==== Passage ====

It is the CIA et al. that is blocking resolution of this crisis, by ensuring that the Treasury seeks to continue the Fraudulent Finance activity, which is supposed to be funded by a vast increase (so it supposes) in official debt, with no prospect of any of it ever being amortised.

This is of course a recipe for disaster, collapse and a wheelbarrow future: and the culprit is the CIA.
It is the corrupt US Intelligence Power that pulls all the strings and is insisting upon the Treasury retaining control over ‘recovery financing’, despite the reality that the Treasury and the Federal Reserve can never achieve the objective that the CIA insists upon, because no-one in their right mind is going to buy the repackaged Treasury trash for long, if at all.

Therefore, the US and global crisis boils down to the very issue identified a long time ago by this service: the Central Intelligence Agency is jealous of its hegemony which is financed by Fraudulent Finance and fears that when its Ponzi operations cease, it will LOSE its hegemony status and will cease to be in any position to control the Government, especially the Executive Branch.

Given moreover that the Central Intelligence Agency is a criminal enterprise directed de facto by the Bush Crime Family with its Clinton add-ons (2) via the George Bush Center for Terrorism (oops, Intelligence), it may well view the threat to its hegemony by the ongoing and irreversible collapse of the derivatives fraud as a pretext for taking matters even further into its own hands, by which we mean perpetrating some atrocity or other to provide a pretext for drastic domestic repression. This may satisfy its power lust but will not, of course, solve its financial problems insofar as the collapse of the derivatives sector will leave it dependent solely on its drug-trafficking proceeds.

In this connection we need to reiterate that anonymous, unprovenanced reports by a fictitious source calling itself Sorcha Faal and purporting to be derived from the Kremlin, is actually a diversionary disinformation operation perpetrated by an Irishman, S. L. O’Huallachain and by Commander J. Forrest Sharpe, of Light in the Darkness Publications, Vienna, VA, located, as we recently pointed out, deep in US intelligence communitysville, according to our sources.

Sharpe is said to be ‘active duty submarine service fleet’, implying an Office of Naval Intelligence (ONI) link here – ONI being one of the most ruthless of all the arms of the CIA sub-Octopus, as well as ‘incidentally’ being where Admiral Blair, the new Director of National Intelligence (DNI), comes from: which probably tells you all you need to know about the agenda of such reports.

As previously noted, they begin with the phrase ‘Rumours circulating in the Kremlin today’, a tell-tale giveaway, as the Editor’s long service as Editor of Soviet Analyst entitles him to state without fear of contradiction that the Kremlin doesn’t DO rumours.

No, this is just another outlet for the destructive US domestic intelligence war and for gratuitous scaremongering, agitation and propaganda spewed out by the scared ‘State within the State’ which correctly perceives that it is in severe danger of being cut down to size as a consequence of the exposure and implosion of its Fraudulent Finance operations which sustain its usurped status as the power that controls the Federal Government, whereas it is supposed to be the subordinate clandestine arm of the Executive Branch.

RECENT DEVELOPMENTS: THE DUBAI THEFT • GREENSPAN’S INDICTMENT
With reference to the massive sum of money that was diverted to Dubai on Friday 6th February, threatening the likelihood at the time that Citibank might have been unable to open its doors on Monday 9th February, the funds were retrieved over that weekend so that, in the event, Citibank did not collapse and was able to open for business.

==== Excerpted data ====

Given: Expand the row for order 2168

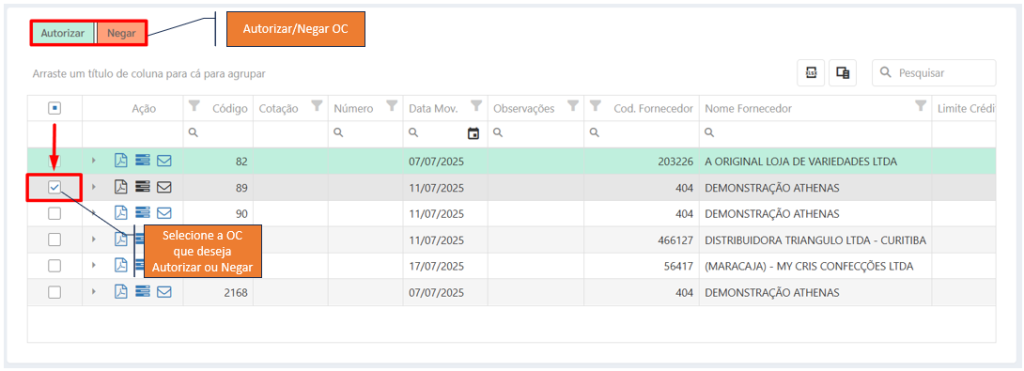Looking at the screenshot, I should pyautogui.click(x=93, y=292).
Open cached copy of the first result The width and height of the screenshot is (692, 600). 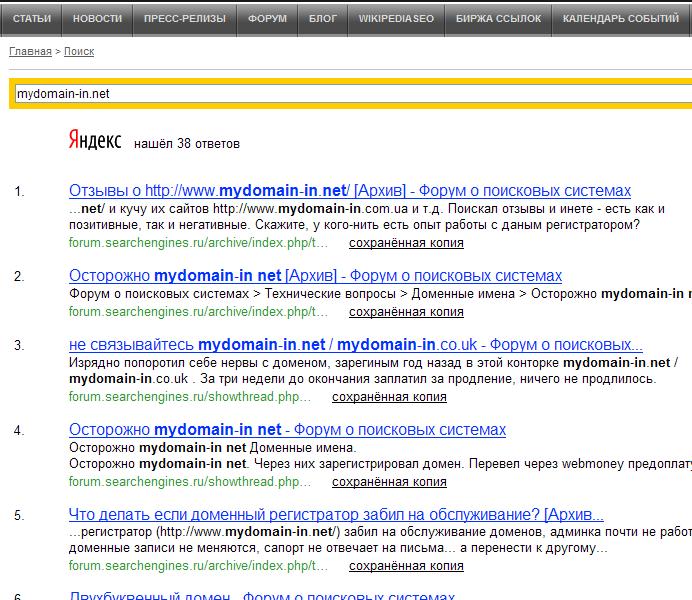pos(406,242)
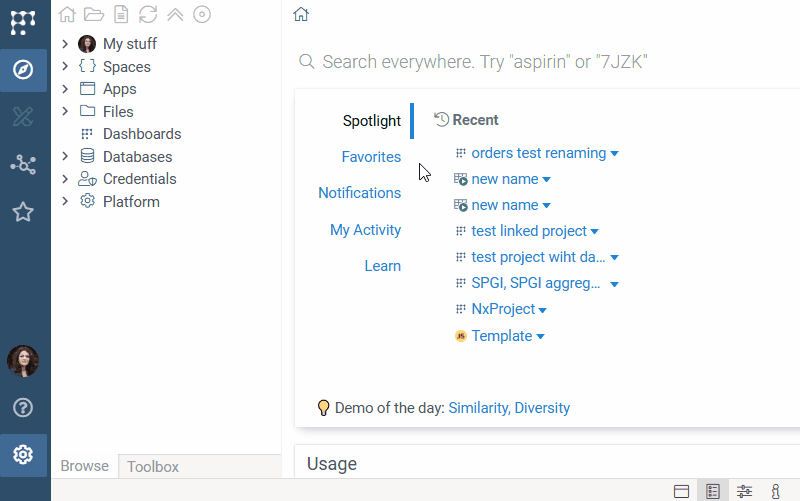Toggle the window icon in status bar
The width and height of the screenshot is (800, 501).
681,491
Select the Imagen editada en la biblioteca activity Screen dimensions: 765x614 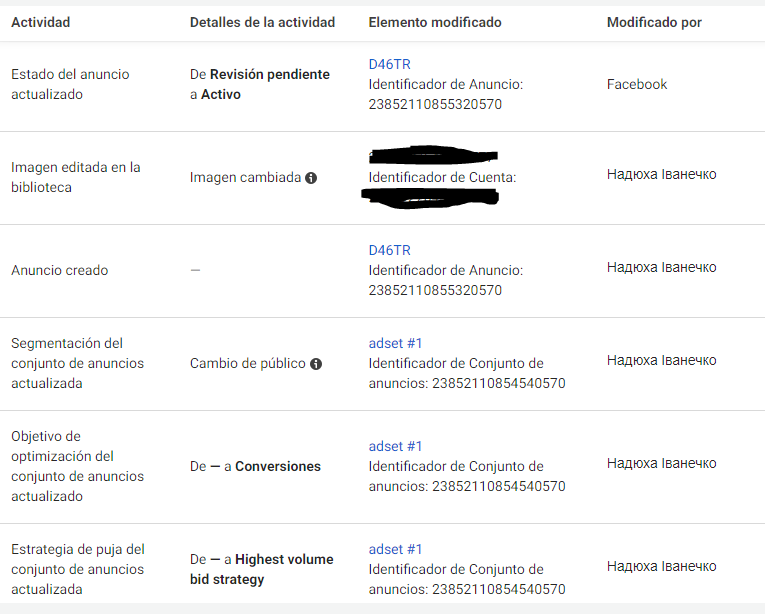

====

* [Goals]
1 – In the passage, what phrase opens the reports attributed to Sorcha Faal?
2 – Reproduce the passage on the CIA and Fraudulent Finance, starting with "Therefore, the US" and going on through "especially the Executive Branch.".
3 – Resume the passage on the CIA and Fraudulent Finance, picking up after its final sentence.

* [Responses to the exercise]
1 – They begin with the phrase ‘Rumours circulating in the Kremlin today’.

2 –
Therefore, the US and global crisis boils down to the very issue identified a long time ago by this service: the Central Intelligence Agency is jealous of its hegemony which is financed by Fraudulent Finance and fears that when its Ponzi operations cease, it will LOSE its hegemony status and will cease to be in any position to control the Government, especially the Executive Branch.

3 –
As we reported, that event precipitated the cancellation of the State Visit to Dubai and Abu Dhabi by The Queen and the Duke of Edinburgh previously planned for late March – an analysis that we were subsequently told was ‘absolutely accurate’.

Concerning the cuffing of the arch-criminal finance specialist Dr Alan Greenspan, there are now at least four versions concerning this operative’s arrest: (a) He was arrested on or about Monday 2nd February; (b) he was cuffed on Friday 6th February, as we reported; (c) he was cuffed on Thursday 5th February 2009, which we are now inclined to believe would have been more accurate than (b), because we also now think that the funds were diverted to Dubai on Thursday the 5th, or at least overnight 5th/6th February; and now (d) a warrant has been issued for Greenspan’s arrest, which (as of the morning of 12th February) remained pending.

On 12th February we learned that a 45-page indictment has been prepared against Greenspan, and this information was confirmed by a separate very reliable source.

In addition, a batch of officials at the Federal Reserve who thought they were TSTBA (‘Too Senior to Be Arrested’) were reported to us on 12th February to have been arrested in the context of their continuing sabotage of the Settlements. And on Wednesday 11th February, 18 examinations of the biggest US banks were initiated, with a team of some 100 bank examiners descending like locusts on Citibank, JPMorganChase, Bank of America and other US criminal financial enterprises looking inter alia for derivatives exposures. In this connection we have learned that there exists a circle of very high-level and influential bankers and traders whose names are not currently in the public eye, who have been systematically blocking the Settlements, while at the same time continuing their headlong derivatives Ponzi trading operations.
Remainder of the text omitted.